July 12, 2017
Medicare ACOs Won’t Tell How They Pay Doctors: American Journal of Public Health Study
Organizations contracting to care for millions of Medicare enrollees won’t disclose whether they penalize doctors for ordering tests, referrals or other expensive care
NOTE: For a copy of the embargoed study, please contact the people listed above.
WASHINGTON, D.C. – Ninety-one percent of the accountable care organizations (ACOs) that provide care to 9 million Medicare enrollees refuse to disclose their physician payment incentives, according to new research published today in the American Journal of Public Health. ACOs, similar to the HMOs of the 1990s, receive capitation-like payments and keep a portion of savings if they reduce patients’ use of care. Critics worry that ACOs, like HMOs, might pressure their doctors to deny needed care.
The research team from Montefiore Medical Center in New York, City University of New York at Hunter College and the national consumer group Public Citizen surveyed all 426 ACOs participating in Medicare in 2015. The survey asked how each ACO paid its primary care (PCP) and specialist physicians, and whether doctors were financially penalized for ordering tests or making referrals. Despite repeated email and mail surveys directed to the ACO’s designated public contact person, only 39 ACOs (9.2 percent of all those surveyed) provided any information on their physician payment policies.
Among the few ACOs that responded, 85 percent indicated that they tied PCPs’ compensation to quality metrics. Almost half said they offered doctors incentives to reduce care, via bonuses or financial penalties depending on how much care individual doctors ordered for their patients; other times, physician reimbursement was tied to the bonuses or penalties that ACOs received from Medicare.
The researchers noted that in the 1990s there was widespread concern that HMOs were denying patients needed care. This concern led the Centers for Medicare and Medicaid Services (CMS) to survey HMOs in the 1990s regarding their financial incentives and to require that Medicare HMOs publicly disclose those incentives. However, CMS has inexcusably waived the disclosure requirement for ACOs, which started contracting with Medicare in 2011 and, like HMOs, may gain financially by denying care.

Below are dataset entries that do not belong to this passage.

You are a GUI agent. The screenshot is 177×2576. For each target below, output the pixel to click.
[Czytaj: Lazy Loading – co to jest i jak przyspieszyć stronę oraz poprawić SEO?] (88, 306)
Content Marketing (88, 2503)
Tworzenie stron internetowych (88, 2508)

“The lack of ACO transparency means that millions of Medicare patients can’t know how their doctors are being paid. Despite this, ACOs have garnered support from policymakers,” said study author Dr. Mayce Mansour, a primary care physician at Mount Sinai who was a lead author of the study and a resident at Montefiore when the study was initiated. “Since polls have shown that patients are wary of incentives for under-care, we wanted to learn more about compensation incentives that may drive physician behavior and could pose a conflict of interest.”

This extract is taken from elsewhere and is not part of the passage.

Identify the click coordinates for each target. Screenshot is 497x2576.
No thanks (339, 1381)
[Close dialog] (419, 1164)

Dr. Nathan Favini, also a lead author of the study, said, “The public’s trust is absolutely critical for any health reform effort to succeed. ACOs should learn from the backlash against HMOs, disclose how they pay their physicians and make sure their providers are not cutting back on necessary care.”

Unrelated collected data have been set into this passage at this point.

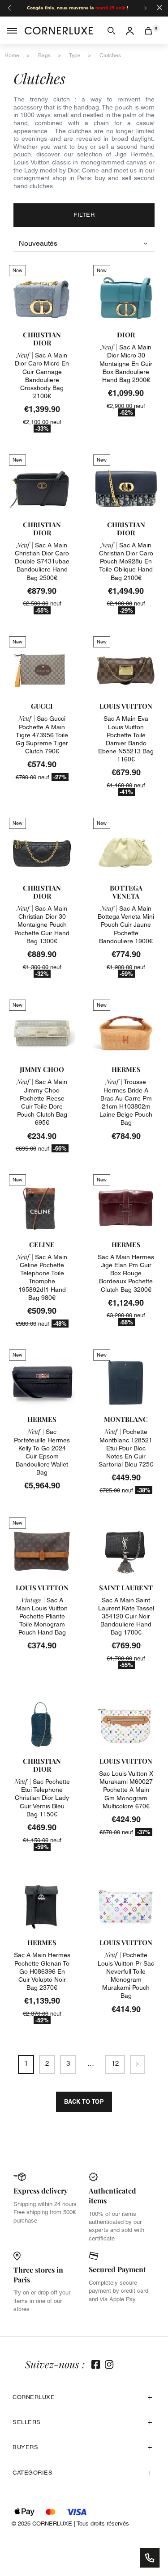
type (75, 55)
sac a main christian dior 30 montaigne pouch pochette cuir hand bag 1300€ (41, 925)
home (11, 55)
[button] (111, 30)
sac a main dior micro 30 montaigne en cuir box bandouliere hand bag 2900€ (125, 363)
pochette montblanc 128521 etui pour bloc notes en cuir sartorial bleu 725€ (126, 1448)
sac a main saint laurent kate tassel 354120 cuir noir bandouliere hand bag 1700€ (126, 1616)
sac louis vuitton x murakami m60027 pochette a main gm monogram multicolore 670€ (126, 1790)
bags (44, 55)
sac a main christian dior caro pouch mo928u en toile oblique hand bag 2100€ (126, 561)
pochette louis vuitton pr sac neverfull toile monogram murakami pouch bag (126, 1975)
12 (115, 2063)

“Millions of Medicare patients now getting their care through ACOs would be anxious to know if their doctors have incentives to skimp on their care in order to do better financially,” said Dr. Sidney Wolfe, founder of and senior adviser to Public Citizen’s Health Research Group. “Most patients can’t currently find out about these incentives, and CMS’ failure to mandate their disclosure is unacceptable.”
“In 1995, I was fired by U.S. Healthcare — now called Aetna — for violating a ‘gag clause’ in my contract, and revealing that the HMO offered doctors big bonuses for denying care to our patients,” reported Dr. David Himmelstein, a distinguished professor at the City University of New York at Hunter College and lecturer in medicine at Harvard who was the study’s senior author. “In response to the ensuing public outcry, Medicare banned gag clauses and required HMOs to disclose how they pay physicians. The same rules should apply to ACOs, which are essentially the modern version of HMOs.”
View the abstract.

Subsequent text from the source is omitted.